It seems just yesterday that I was walking into my little Berlin apartment for the first time, that I was trying to find my way to the office, that I was navigating the subway interchanges for the first time and that I was observing the sights and sounds of Berlin for the first time. Now it’s hard to imagine that was almost 3 months ago. Those three months have been filled with adventure, some blissful monotony (because what internship doesn’t have just a little monotony), exploration of my field, learning opportunities and much more. the memories that I have made this summer will remain with me for the rest of my life. And what a fun summer it was.
I learned a great deal about architecture, about business, about the city of Berlin and also about myself. I have always dreamed of one day living abroad, not for the rest of my life but for several years at least. Within this dream there was always a small seed of fear of the unknown. It seems that after this trip that small bit of fear has vanished. And at just the right time too, as my college years draw to a close I will soon set out for myself in this world and my summer in Berlin has given me the tools I will need to succeed. Perhaps I will even end up living in Berlin again one day.

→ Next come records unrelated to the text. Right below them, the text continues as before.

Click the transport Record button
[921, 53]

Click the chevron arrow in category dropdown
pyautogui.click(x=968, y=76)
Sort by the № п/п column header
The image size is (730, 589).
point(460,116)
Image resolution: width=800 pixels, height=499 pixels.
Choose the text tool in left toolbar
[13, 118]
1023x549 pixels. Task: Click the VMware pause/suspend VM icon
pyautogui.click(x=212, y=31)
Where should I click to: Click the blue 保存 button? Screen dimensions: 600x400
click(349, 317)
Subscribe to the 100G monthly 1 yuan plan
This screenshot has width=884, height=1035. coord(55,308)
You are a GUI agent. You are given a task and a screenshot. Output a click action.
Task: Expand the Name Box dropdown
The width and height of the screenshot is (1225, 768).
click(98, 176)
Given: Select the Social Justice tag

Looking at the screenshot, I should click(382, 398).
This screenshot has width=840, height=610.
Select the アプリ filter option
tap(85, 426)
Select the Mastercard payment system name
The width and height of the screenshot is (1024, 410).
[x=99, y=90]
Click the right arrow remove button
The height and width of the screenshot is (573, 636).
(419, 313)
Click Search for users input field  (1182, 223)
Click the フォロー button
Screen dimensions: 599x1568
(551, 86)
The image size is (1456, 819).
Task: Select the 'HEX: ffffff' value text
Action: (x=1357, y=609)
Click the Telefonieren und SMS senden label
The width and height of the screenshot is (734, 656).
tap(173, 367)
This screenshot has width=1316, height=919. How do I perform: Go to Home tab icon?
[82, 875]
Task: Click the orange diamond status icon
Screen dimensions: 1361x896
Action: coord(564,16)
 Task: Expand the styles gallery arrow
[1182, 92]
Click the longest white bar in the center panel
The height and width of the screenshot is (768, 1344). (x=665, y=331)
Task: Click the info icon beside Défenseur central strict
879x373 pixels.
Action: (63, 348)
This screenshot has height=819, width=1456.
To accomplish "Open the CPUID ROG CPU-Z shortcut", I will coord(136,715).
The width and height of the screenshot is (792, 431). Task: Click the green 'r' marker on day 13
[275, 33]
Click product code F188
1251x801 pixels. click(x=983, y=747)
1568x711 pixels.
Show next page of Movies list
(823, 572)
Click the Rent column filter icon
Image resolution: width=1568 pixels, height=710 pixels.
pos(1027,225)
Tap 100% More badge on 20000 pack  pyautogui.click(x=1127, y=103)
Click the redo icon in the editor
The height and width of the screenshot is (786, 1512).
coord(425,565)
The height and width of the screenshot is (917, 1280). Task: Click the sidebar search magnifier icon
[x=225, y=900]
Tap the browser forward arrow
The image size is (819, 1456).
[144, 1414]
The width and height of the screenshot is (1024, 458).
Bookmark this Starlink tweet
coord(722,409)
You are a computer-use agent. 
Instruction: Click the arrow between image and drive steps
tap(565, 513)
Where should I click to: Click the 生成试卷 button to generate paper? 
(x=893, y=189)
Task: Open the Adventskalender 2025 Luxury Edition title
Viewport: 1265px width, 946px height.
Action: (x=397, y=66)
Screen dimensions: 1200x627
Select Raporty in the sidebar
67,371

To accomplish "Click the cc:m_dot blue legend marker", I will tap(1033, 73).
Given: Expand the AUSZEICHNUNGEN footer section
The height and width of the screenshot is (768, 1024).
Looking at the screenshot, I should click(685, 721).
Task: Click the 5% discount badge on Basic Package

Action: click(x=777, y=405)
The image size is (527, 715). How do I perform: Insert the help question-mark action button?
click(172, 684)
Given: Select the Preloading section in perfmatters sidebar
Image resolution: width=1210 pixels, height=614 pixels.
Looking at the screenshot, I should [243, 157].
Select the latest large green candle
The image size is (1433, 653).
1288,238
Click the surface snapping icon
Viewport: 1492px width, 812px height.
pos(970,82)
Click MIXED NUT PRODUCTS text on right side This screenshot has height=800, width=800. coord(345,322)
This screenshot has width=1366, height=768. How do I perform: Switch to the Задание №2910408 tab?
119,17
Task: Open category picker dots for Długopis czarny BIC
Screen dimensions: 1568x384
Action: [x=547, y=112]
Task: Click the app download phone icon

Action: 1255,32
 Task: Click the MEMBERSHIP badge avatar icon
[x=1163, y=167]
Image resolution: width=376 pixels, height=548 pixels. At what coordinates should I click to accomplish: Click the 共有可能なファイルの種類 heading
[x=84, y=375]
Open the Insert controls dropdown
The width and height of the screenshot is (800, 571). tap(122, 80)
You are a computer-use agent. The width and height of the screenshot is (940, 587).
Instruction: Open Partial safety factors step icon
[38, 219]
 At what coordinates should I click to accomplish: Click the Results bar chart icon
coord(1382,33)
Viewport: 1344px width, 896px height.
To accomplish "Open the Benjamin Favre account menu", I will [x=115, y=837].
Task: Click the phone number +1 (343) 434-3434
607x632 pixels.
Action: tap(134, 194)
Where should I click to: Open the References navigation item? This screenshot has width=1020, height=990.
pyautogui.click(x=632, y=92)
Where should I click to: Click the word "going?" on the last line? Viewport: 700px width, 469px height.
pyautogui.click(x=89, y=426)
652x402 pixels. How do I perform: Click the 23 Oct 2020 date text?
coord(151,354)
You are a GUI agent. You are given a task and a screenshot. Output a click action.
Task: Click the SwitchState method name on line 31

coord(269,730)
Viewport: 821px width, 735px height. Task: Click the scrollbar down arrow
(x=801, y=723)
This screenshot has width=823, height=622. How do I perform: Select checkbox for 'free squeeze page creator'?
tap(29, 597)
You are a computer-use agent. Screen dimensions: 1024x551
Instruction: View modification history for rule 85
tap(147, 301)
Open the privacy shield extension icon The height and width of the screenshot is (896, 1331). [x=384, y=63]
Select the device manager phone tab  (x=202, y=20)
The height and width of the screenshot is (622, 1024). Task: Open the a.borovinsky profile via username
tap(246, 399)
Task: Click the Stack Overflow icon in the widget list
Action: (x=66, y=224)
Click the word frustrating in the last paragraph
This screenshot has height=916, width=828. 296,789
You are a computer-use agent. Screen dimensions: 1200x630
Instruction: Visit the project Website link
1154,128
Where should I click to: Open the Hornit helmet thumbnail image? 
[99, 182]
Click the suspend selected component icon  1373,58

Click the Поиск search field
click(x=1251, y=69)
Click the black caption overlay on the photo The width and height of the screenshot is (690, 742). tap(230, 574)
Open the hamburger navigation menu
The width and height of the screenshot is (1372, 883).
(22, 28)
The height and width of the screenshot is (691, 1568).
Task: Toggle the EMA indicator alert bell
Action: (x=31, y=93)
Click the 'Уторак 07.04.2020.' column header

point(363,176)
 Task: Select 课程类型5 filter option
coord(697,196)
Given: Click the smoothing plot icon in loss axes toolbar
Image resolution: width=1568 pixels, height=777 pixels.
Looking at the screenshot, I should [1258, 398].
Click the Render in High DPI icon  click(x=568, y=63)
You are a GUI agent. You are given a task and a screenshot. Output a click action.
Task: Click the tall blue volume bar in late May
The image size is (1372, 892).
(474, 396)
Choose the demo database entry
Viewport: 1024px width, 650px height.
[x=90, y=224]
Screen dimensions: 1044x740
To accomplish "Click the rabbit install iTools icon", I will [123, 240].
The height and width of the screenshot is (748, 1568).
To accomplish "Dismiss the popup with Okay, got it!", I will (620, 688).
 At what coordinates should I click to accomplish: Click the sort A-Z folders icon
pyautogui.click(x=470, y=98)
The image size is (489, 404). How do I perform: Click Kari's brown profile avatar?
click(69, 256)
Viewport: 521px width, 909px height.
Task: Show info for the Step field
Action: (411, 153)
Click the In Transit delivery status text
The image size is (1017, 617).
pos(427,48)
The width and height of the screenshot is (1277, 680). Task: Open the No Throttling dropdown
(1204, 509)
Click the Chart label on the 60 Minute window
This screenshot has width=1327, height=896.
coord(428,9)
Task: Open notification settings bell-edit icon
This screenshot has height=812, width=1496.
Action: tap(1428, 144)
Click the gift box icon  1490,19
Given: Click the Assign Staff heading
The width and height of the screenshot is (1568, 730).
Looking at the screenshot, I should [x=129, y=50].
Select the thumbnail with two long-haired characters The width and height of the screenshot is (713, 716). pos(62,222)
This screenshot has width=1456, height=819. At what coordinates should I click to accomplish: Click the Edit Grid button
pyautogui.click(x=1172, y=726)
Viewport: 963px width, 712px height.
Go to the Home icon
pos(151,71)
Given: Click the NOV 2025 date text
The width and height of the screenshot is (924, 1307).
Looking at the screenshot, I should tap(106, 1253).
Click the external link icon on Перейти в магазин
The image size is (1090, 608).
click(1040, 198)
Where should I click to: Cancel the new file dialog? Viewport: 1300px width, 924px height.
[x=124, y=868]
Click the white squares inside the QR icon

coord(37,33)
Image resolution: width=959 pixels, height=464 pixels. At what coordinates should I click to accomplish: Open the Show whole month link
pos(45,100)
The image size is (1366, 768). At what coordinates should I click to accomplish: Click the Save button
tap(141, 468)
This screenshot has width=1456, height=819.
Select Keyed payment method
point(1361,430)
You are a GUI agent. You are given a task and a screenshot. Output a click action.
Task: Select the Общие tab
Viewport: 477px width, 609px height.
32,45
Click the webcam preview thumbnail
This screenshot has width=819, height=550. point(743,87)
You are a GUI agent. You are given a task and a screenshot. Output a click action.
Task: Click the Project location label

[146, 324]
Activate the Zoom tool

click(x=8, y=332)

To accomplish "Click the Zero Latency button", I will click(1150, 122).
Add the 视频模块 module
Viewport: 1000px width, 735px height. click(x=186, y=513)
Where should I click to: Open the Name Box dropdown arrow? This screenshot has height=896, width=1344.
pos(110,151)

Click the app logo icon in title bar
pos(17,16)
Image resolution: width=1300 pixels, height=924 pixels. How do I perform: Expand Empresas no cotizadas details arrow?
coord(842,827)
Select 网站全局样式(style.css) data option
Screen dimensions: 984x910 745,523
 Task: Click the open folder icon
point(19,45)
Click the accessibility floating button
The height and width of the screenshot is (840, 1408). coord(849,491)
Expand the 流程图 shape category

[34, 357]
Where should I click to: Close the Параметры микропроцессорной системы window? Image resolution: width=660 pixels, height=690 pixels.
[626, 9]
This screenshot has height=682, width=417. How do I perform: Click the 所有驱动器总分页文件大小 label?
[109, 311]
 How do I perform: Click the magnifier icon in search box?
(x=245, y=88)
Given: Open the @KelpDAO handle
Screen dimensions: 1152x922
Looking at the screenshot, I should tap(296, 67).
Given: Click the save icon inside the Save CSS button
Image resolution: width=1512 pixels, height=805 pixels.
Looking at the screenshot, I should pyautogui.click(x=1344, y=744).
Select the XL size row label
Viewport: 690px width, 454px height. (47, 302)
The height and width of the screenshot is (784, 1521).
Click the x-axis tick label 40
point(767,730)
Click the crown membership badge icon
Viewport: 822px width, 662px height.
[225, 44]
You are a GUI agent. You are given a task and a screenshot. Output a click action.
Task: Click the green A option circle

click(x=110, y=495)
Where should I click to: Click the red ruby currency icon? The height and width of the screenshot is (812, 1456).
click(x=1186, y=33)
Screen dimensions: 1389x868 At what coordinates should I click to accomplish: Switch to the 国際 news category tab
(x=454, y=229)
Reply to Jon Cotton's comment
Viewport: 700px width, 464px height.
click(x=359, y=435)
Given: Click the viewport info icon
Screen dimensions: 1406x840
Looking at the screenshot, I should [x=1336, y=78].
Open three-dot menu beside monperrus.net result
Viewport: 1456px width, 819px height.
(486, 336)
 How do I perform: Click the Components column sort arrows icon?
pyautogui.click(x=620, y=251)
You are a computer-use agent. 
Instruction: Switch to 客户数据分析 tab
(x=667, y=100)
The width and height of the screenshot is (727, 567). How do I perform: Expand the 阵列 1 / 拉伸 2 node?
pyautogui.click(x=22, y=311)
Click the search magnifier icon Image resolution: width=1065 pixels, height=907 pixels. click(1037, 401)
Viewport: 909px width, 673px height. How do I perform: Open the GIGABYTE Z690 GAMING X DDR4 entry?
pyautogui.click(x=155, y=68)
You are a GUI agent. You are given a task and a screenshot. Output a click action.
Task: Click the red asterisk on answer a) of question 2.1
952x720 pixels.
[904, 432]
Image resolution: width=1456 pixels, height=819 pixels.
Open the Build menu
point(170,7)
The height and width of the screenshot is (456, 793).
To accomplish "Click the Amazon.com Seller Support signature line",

As I was leaving I was extremely sad. Of course I was happy to be going home but I felt that I would miss the city immensely and not just the overall character of the city but also the little things like the view from my subway line to work, or the Falafel stead just down the street. But I got comfort from the fact that although I was leaving, Berlin will still be here and I can come back anytime I like things will change but the city itself or remain the same whenever I come back to visit overall I guess I would like to say that this summer has taught me that the world is not that big and foreign after all.